Here's the big news, for some dedicated practitioners, you might never be able to do certain poses like the splits, head/toe back bends or legs behind head. That is not because you lack flexibility or muscular strength. It's because we're running into a problem called skeletal differences.
We're all born with a certain bone structure. We may have slender/round/torsional bone arrangements and that our joints are predisposed with a certain range of motion. Imagine our skeletal blueprint is wrapped with ligaments, tendons, muscle tissue and fascia. With a daily yoga practice, we may stretch and lengthen our muscular tissue and connective tissue so that respectively we become more flexible and mobile.
However, at one point, we will reach a point of bone compresses at another bone. (Also known as 'bone on bone' by Paul Grilley). Just like extending our elbow joint, once the humerus bone hits the forearm (radius and ulnar), we have reached the maximal range of motion at the elbow and movement stops. Depending on the joint or bone structure, some of us can extend at 180º or hyper-extend beyond 180º.
Applying the same concept to our hips, maybe you can go all the way down into the Hanuman splits because the hip joints allow the femur bone to rotate and flex or extend forward and backward. This is based on long and supple hamstrings, so we can eliminate any flexibility issues. Maybe for you, even though your hamstrings are flexible, due to the limitation in the hip joints, at five inches above the ground, your legs cannot open any further and that will be your version of Hanuman splits.
1. How long and how often have you been practicing?
This is crucial because if you practice for the past 10 years but only once a week, chances are you're still working through the muscular tension and haven't quite reach bone on bone. However, if you've been practicing the past three years five to six times per week, you might have reached your maximal range of motion.
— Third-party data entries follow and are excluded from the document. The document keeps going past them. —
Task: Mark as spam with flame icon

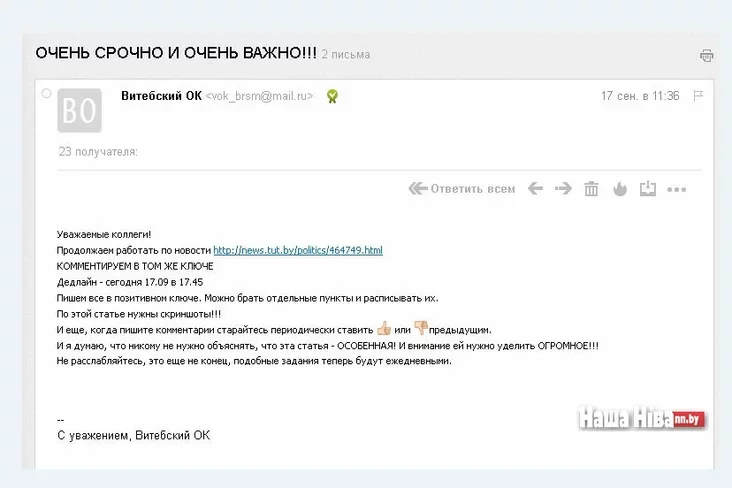Action: click(x=620, y=189)
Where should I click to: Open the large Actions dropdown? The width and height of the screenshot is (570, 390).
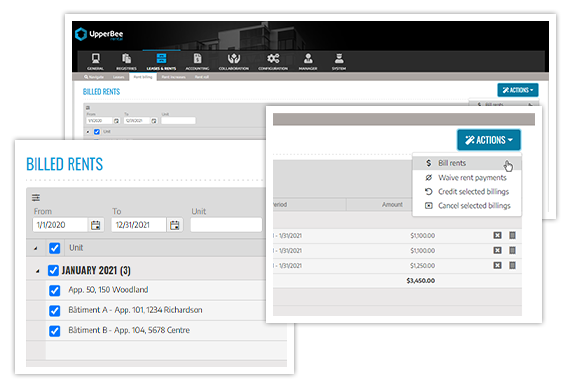(x=489, y=140)
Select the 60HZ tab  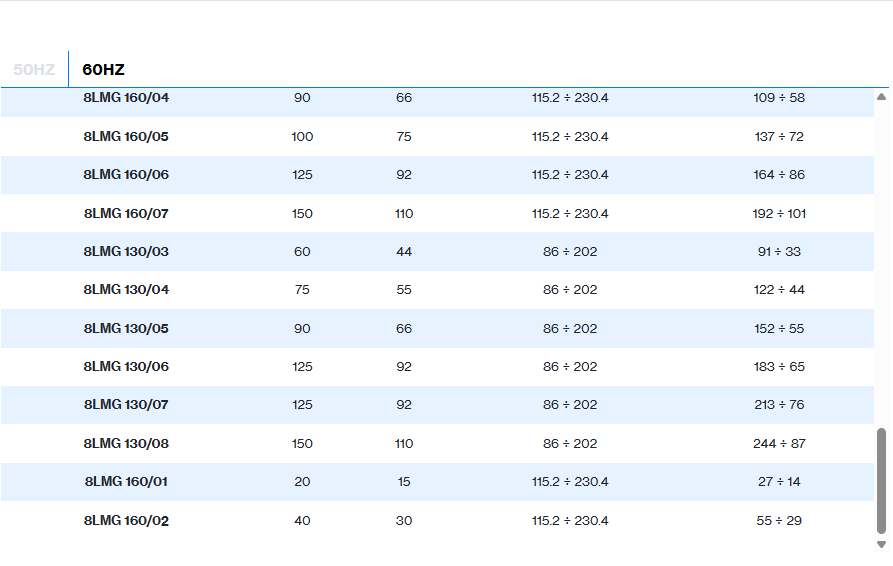tap(103, 69)
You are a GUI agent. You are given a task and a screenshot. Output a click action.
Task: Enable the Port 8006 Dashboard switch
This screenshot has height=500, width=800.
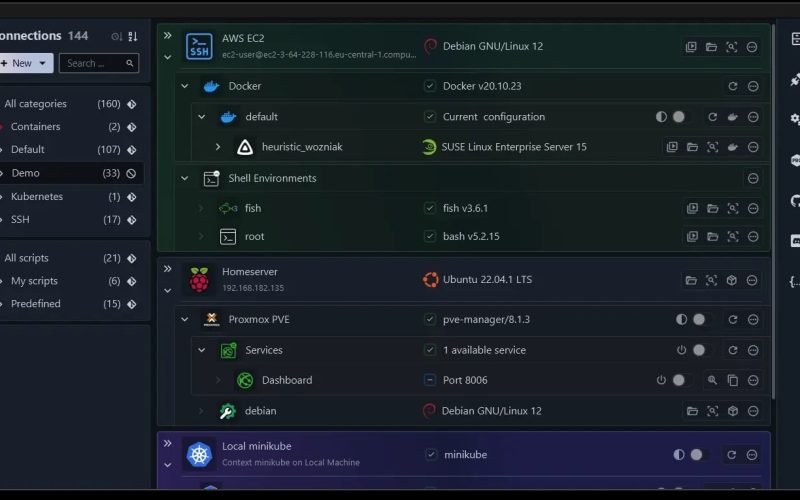(x=678, y=381)
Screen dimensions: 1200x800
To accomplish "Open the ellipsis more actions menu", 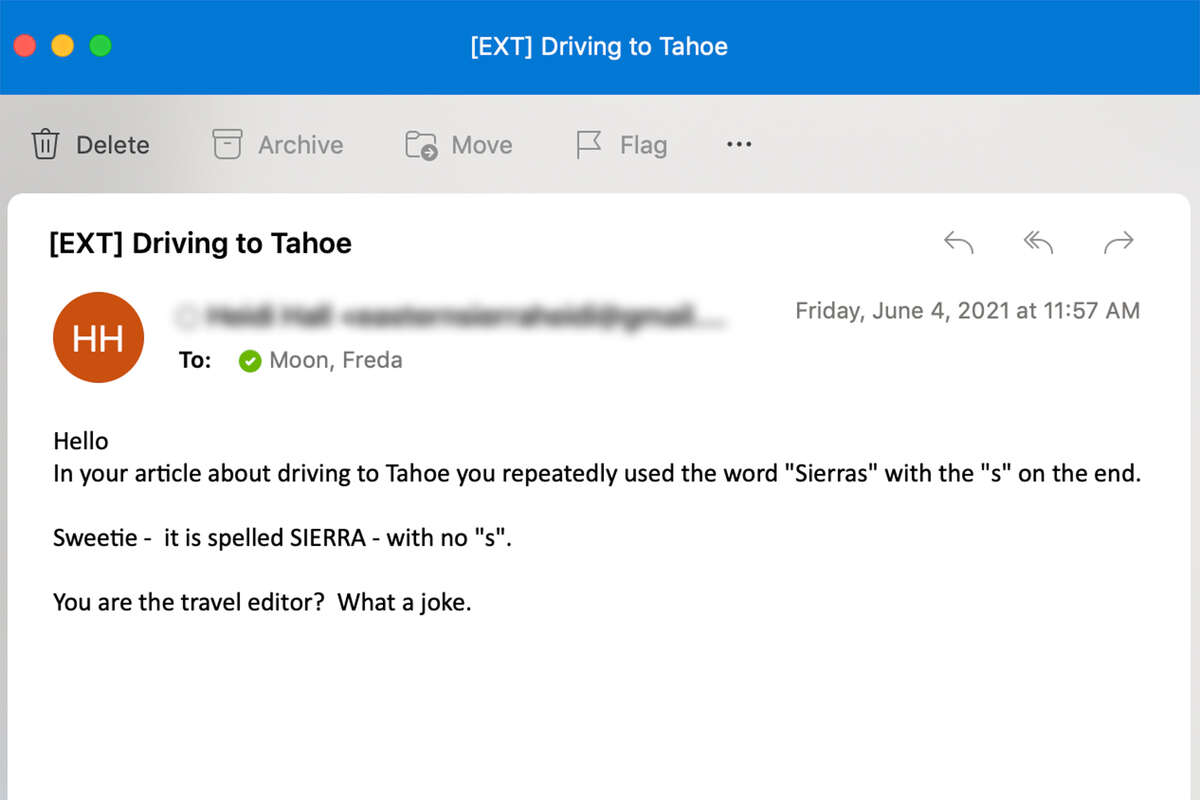I will coord(739,145).
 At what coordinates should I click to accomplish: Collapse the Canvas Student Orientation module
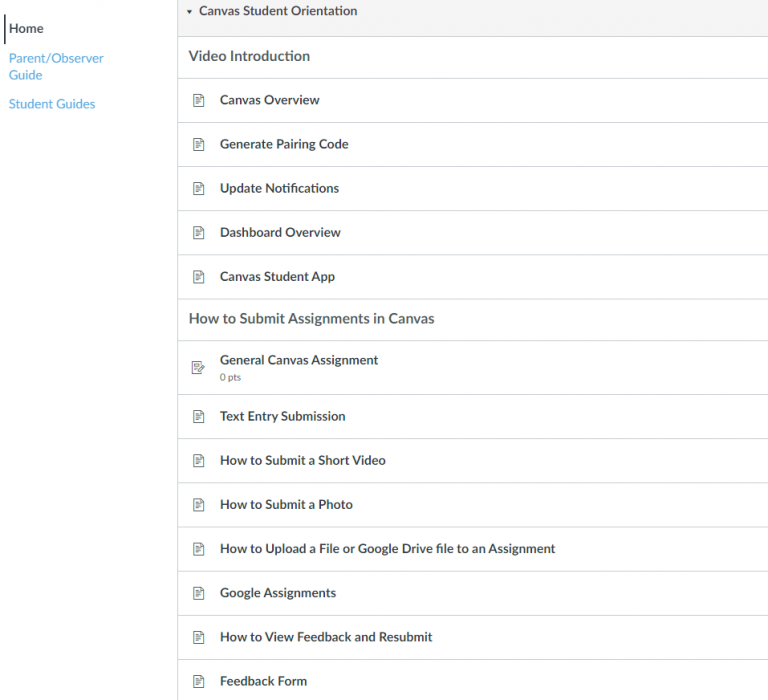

2. Do you have any previous injuries?
If you had a previous injury, there might be a lot of scar tissue built up in this area. Scar tissue are tougher and harder to lengthen. For this, you need patience and daily stretching to slowly elongate this area.
3. How do you know you've hit bone compression?
When you reach bone compression, there should be no pain or discomfort. Just like extending the elbow, you simply feel the bones can no longer move-like hitting a wall. One way to test the hip flexion range of motion is by laying on the ground. Bring one knee (keep it bent) towards the chest. At certain point, the knee will reach a resistant edge. If you're unsure, watch the bottom extended leg, if it starts to move slightly, it means that the top leg has reached bone compression. You should be relaxed during this exercise, so it's better to test it with an experienced teacher or practitioner.
4. So what to do if you have early bone compression?
For this, I can only offer you my personal opinion. At certain point, we have to accept and appreciate who and what we are. Putting legs behind head or touching our toes to head in a back bend will not lead us to enlightenment or in the slightest way extend our life span. When I step on the mat, I start to appreciate my physical limitations and work with what I have, from there I develop peace and contentment from within.